*YOUR INSTRUCTIONS:*
Here are some entries. Repeat all of them exactly.

---------------

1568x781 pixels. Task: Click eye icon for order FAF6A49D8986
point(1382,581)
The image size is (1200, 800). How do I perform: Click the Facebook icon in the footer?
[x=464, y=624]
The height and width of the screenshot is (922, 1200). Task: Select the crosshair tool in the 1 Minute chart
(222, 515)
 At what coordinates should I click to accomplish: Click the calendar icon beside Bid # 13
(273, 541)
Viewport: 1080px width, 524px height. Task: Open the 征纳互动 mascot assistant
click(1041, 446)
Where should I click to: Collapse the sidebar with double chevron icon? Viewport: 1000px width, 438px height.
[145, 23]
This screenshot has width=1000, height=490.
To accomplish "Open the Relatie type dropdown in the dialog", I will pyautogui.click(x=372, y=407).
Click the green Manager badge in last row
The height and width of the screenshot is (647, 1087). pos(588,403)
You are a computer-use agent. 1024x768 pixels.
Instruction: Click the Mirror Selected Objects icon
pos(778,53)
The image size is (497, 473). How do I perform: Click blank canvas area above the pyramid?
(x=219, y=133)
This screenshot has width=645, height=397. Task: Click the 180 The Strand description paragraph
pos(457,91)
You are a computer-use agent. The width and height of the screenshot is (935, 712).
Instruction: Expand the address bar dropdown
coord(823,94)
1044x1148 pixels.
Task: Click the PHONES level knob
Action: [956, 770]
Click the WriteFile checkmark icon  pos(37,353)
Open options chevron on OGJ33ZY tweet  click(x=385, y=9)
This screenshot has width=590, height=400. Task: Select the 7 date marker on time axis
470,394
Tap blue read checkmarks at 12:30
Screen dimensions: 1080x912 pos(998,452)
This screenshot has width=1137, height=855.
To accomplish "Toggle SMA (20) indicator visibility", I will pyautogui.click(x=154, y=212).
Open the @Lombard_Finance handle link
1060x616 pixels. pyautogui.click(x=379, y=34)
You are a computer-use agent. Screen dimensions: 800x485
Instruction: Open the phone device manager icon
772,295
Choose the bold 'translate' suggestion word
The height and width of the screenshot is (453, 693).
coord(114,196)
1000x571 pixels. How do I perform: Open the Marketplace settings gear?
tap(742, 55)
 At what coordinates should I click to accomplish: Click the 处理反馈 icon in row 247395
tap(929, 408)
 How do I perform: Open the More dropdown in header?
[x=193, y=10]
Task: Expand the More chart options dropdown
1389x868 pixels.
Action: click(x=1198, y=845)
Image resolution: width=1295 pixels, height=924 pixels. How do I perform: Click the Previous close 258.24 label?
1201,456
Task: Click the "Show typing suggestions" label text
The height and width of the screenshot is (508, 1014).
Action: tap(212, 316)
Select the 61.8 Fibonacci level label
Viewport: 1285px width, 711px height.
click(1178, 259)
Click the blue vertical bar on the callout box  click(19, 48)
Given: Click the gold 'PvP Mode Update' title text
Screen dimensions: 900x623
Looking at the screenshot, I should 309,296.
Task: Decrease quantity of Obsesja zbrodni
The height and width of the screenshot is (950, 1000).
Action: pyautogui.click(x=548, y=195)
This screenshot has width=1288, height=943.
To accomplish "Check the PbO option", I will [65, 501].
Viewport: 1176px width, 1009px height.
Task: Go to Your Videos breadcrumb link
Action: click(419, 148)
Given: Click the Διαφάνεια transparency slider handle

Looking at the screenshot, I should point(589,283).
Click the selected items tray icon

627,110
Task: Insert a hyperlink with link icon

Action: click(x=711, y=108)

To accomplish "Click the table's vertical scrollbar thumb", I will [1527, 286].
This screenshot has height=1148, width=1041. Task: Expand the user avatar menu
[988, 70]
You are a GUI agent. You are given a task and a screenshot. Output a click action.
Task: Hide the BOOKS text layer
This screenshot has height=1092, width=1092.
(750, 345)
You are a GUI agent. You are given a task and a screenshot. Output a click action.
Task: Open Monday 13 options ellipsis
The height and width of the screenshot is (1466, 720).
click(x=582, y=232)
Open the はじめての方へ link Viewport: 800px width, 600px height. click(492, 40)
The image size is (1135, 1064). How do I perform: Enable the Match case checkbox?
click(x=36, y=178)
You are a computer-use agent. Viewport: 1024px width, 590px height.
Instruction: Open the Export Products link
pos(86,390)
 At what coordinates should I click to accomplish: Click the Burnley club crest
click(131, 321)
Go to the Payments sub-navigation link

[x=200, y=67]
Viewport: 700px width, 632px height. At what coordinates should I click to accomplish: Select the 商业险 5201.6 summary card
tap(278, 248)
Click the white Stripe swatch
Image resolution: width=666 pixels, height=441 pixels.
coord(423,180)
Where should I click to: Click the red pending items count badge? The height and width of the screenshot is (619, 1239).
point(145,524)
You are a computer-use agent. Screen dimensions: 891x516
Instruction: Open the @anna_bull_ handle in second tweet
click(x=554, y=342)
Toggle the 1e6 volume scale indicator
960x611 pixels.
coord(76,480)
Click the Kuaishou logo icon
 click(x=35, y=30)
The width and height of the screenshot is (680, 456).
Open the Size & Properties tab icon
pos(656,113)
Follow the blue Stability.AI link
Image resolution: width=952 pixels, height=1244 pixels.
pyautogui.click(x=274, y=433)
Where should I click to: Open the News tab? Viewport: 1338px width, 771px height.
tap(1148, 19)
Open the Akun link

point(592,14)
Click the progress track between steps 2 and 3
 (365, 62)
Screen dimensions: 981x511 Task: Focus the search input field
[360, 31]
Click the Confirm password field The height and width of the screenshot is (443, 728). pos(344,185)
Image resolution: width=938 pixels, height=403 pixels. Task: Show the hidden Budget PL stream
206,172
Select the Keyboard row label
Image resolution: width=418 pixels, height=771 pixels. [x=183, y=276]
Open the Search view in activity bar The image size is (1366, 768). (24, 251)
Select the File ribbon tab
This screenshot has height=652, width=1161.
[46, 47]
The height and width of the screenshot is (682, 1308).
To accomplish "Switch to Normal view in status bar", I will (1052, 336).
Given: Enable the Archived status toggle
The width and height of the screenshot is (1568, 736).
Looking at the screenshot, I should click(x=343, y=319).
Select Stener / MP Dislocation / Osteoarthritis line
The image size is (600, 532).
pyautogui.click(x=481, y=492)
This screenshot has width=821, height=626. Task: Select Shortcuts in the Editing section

---------------

*EXERCISE OUTPUT:*
1568x781 pixels. Task: Click eye icon for order FAF6A49D8986
point(1382,581)
The image size is (1200, 800). How do I perform: Click the Facebook icon in the footer?
[x=464, y=624]
The height and width of the screenshot is (922, 1200). Task: Select the crosshair tool in the 1 Minute chart
(222, 515)
 At what coordinates should I click to accomplish: Click the calendar icon beside Bid # 13
(273, 541)
Viewport: 1080px width, 524px height. Task: Open the 征纳互动 mascot assistant
click(1041, 446)
Where should I click to: Collapse the sidebar with double chevron icon? Viewport: 1000px width, 438px height.
[145, 23]
This screenshot has width=1000, height=490.
To accomplish "Open the Relatie type dropdown in the dialog", I will pyautogui.click(x=372, y=407).
Click the green Manager badge in last row
The height and width of the screenshot is (647, 1087). pos(588,403)
You are a computer-use agent. 1024x768 pixels.
Instruction: Click the Mirror Selected Objects icon
pos(778,53)
The image size is (497, 473). How do I perform: Click blank canvas area above the pyramid?
(x=219, y=133)
This screenshot has width=645, height=397. Task: Click the 180 The Strand description paragraph
pos(457,91)
You are a computer-use agent. The width and height of the screenshot is (935, 712).
Instruction: Expand the address bar dropdown
coord(823,94)
1044x1148 pixels.
Task: Click the PHONES level knob
Action: [956, 770]
Click the WriteFile checkmark icon  pos(37,353)
Open options chevron on OGJ33ZY tweet  click(x=385, y=9)
This screenshot has width=590, height=400. Task: Select the 7 date marker on time axis
470,394
Tap blue read checkmarks at 12:30
Screen dimensions: 1080x912 pos(998,452)
This screenshot has width=1137, height=855.
To accomplish "Toggle SMA (20) indicator visibility", I will pyautogui.click(x=154, y=212).
Open the @Lombard_Finance handle link
1060x616 pixels. pyautogui.click(x=379, y=34)
You are a computer-use agent. Screen dimensions: 800x485
Instruction: Open the phone device manager icon
772,295
Choose the bold 'translate' suggestion word
The height and width of the screenshot is (453, 693).
coord(114,196)
1000x571 pixels. How do I perform: Open the Marketplace settings gear?
tap(742, 55)
 At what coordinates should I click to accomplish: Click the 处理反馈 icon in row 247395
tap(929, 408)
 How do I perform: Open the More dropdown in header?
[x=193, y=10]
Task: Expand the More chart options dropdown
1389x868 pixels.
Action: click(x=1198, y=845)
Image resolution: width=1295 pixels, height=924 pixels. How do I perform: Click the Previous close 258.24 label?
1201,456
Task: Click the "Show typing suggestions" label text
The height and width of the screenshot is (508, 1014).
Action: tap(212, 316)
Select the 61.8 Fibonacci level label
Viewport: 1285px width, 711px height.
click(1178, 259)
Click the blue vertical bar on the callout box  click(19, 48)
Given: Click the gold 'PvP Mode Update' title text
Screen dimensions: 900x623
Looking at the screenshot, I should 309,296.
Task: Decrease quantity of Obsesja zbrodni
The height and width of the screenshot is (950, 1000).
Action: pyautogui.click(x=548, y=195)
This screenshot has width=1288, height=943.
To accomplish "Check the PbO option", I will [65, 501].
Viewport: 1176px width, 1009px height.
Task: Go to Your Videos breadcrumb link
Action: click(419, 148)
Given: Click the Διαφάνεια transparency slider handle

Looking at the screenshot, I should point(589,283).
Click the selected items tray icon

627,110
Task: Insert a hyperlink with link icon

Action: click(x=711, y=108)

To accomplish "Click the table's vertical scrollbar thumb", I will [1527, 286].
This screenshot has height=1148, width=1041. Task: Expand the user avatar menu
[988, 70]
You are a GUI agent. You are given a task and a screenshot. Output a click action.
Task: Hide the BOOKS text layer
This screenshot has height=1092, width=1092.
(750, 345)
You are a GUI agent. You are given a task and a screenshot. Output a click action.
Task: Open Monday 13 options ellipsis
The height and width of the screenshot is (1466, 720).
click(x=582, y=232)
Open the はじめての方へ link Viewport: 800px width, 600px height. click(492, 40)
The image size is (1135, 1064). How do I perform: Enable the Match case checkbox?
click(x=36, y=178)
You are a computer-use agent. Viewport: 1024px width, 590px height.
Instruction: Open the Export Products link
pos(86,390)
 At what coordinates should I click to accomplish: Click the Burnley club crest
click(131, 321)
Go to the Payments sub-navigation link

[x=200, y=67]
Viewport: 700px width, 632px height. At what coordinates should I click to accomplish: Select the 商业险 5201.6 summary card
tap(278, 248)
Click the white Stripe swatch
Image resolution: width=666 pixels, height=441 pixels.
coord(423,180)
Where should I click to: Click the red pending items count badge? The height and width of the screenshot is (619, 1239).
point(145,524)
You are a computer-use agent. Screen dimensions: 891x516
Instruction: Open the @anna_bull_ handle in second tweet
click(x=554, y=342)
Toggle the 1e6 volume scale indicator
960x611 pixels.
coord(76,480)
Click the Kuaishou logo icon
 click(x=35, y=30)
The width and height of the screenshot is (680, 456).
Open the Size & Properties tab icon
pos(656,113)
Follow the blue Stability.AI link
Image resolution: width=952 pixels, height=1244 pixels.
pyautogui.click(x=274, y=433)
Where should I click to: Open the News tab? Viewport: 1338px width, 771px height.
tap(1148, 19)
Open the Akun link

point(592,14)
Click the progress track between steps 2 and 3
 (365, 62)
Screen dimensions: 981x511 Task: Focus the search input field
[360, 31]
Click the Confirm password field The height and width of the screenshot is (443, 728). pos(344,185)
Image resolution: width=938 pixels, height=403 pixels. Task: Show the hidden Budget PL stream
206,172
Select the Keyboard row label
Image resolution: width=418 pixels, height=771 pixels. [x=183, y=276]
Open the Search view in activity bar The image size is (1366, 768). (24, 251)
Select the File ribbon tab
This screenshot has height=652, width=1161.
[46, 47]
The height and width of the screenshot is (682, 1308).
To accomplish "Switch to Normal view in status bar", I will (1052, 336).
Given: Enable the Archived status toggle
The width and height of the screenshot is (1568, 736).
Looking at the screenshot, I should click(x=343, y=319).
Select Stener / MP Dislocation / Osteoarthritis line
The image size is (600, 532).
pyautogui.click(x=481, y=492)
This screenshot has width=821, height=626. Task: Select Shortcuts in the Editing section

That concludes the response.